Adams and Doxey are known for creating some of the most unique art presented by women artists in Utah today. In the Female Vernacular, both artists bring life experiencest and broad backgrounds in the arts to help viewers in understanding a variety of themes and emotions related to being women artists. While their approaches to making art are necessarily different, they both find common bonds with found objects, fiber arts and mixed media.

Ogden artist Amy Adams has devoted her focus to female figures for seven years. She says, "The female figure is my metaphor. During these years, I learned that if I made myself available to my creative process, the figures came to an intriguing fruition. I see these pieces as female figures afforded the spiritual room they need."

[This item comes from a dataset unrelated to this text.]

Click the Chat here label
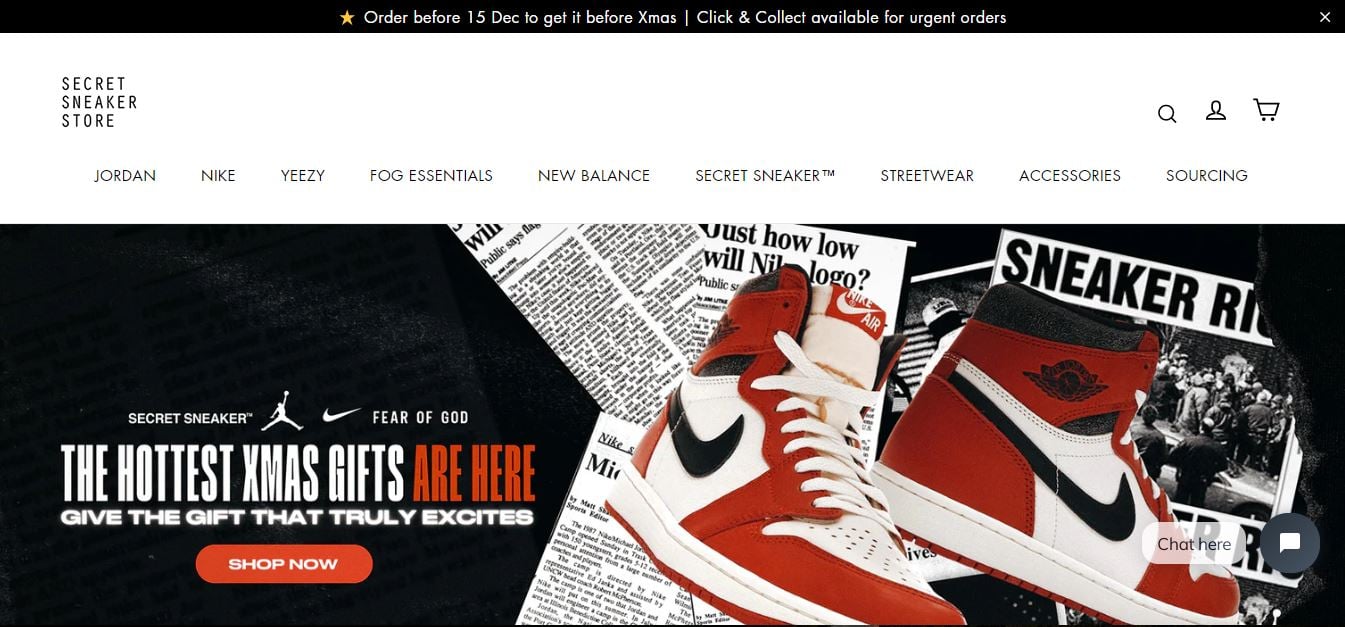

Adams was raised in the rural Deep South and, for her, assemblage implies conjuring and ritual. The artist thinks of her female figures as "helper dolls," a term that references voodoo ritual. Her figures are assemblages of various found materials. Faces are sculpted using beeswax, natural resins and pigments. Torsos are assembled of various castoff materials including old textiles rusty bailing wire, bones, weathered sticks, enameled tin, glass or metal beads and plastic flowers.

Downy Doxey explains that the most monumental and at the same time, intimate images that exist for her as a female artist, are photographs of relationships captured by our minds. Threads of memories and loosely woven allegories knit together are the fabric of her art.

According to Doxey, "Every year moves faster and I find myself urgently trying to recreate precious moments of life. The tactile surface and the domestic mediums such as embroidery and fabrics, are associated with being familiar, giving a sense of being right at home. I seek to involve the viewer globally with a implied greeting, reminiscent of Œremember when."